Figure 4.

Influence of At-DBF2 overexpression in sense and antisense orientations on stress tolerance. BY2 cells were transformed by A. tumefaciens with recombinant T-DNA vectors containing At-DBF2 driven by CaMV 35S RNA promoter, pBIN-35S-At-DBF2 (upper left and right sections in A or diamonds in B), the CaMV 35S promoter and terminator pBIN-35S-CaMVter (bottom left sections in A or triangles in B), or antisense At-DBF2 under the control of the CaMV 35S promoter pBIN-35S-ASAt-DBF2 (bottom right sections in A or circles in B). (A) Picture of same amounts of transgenic cells after 3 weeks of growth on solid medium supplemented with 300 mM NaCl, 25% PEG, 2 mM H₂O₂, or at 47°C (heat). (B) Growth of suspension cells in liquid medium. Upon stress, growth was measured as fresh weight and expressed as percentage of unstressed growth (control) (a).
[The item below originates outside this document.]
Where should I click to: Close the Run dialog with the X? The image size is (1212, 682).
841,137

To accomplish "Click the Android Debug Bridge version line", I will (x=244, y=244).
Stresses were applied after subculturing (= day 0) at indicated temperatures (e) and concentrations of NaCl (b), PEG (c), and H₂O₂ (f). For the cold shock (d), cells were maintained at 0°C for 2 days before the 2-week culture at 22°C. For each construction, data of three independent transgenic lines were pooled. To not overload the figure, SDs are not shown (maximum 15% of measured values). (C) Northern analysis of At-DBF2+TDBF2, kin1, and HSP17.6. Total RNAs were extracted from independent lines transformed with pBIN-35S-At-DBF2 (1) and (2), pBIN-35S-CaMVter (3), and pBIN-35S-ASAt-DBF2 (4). Drought was induced with 10% PEG treatment for 5 hr (stressed).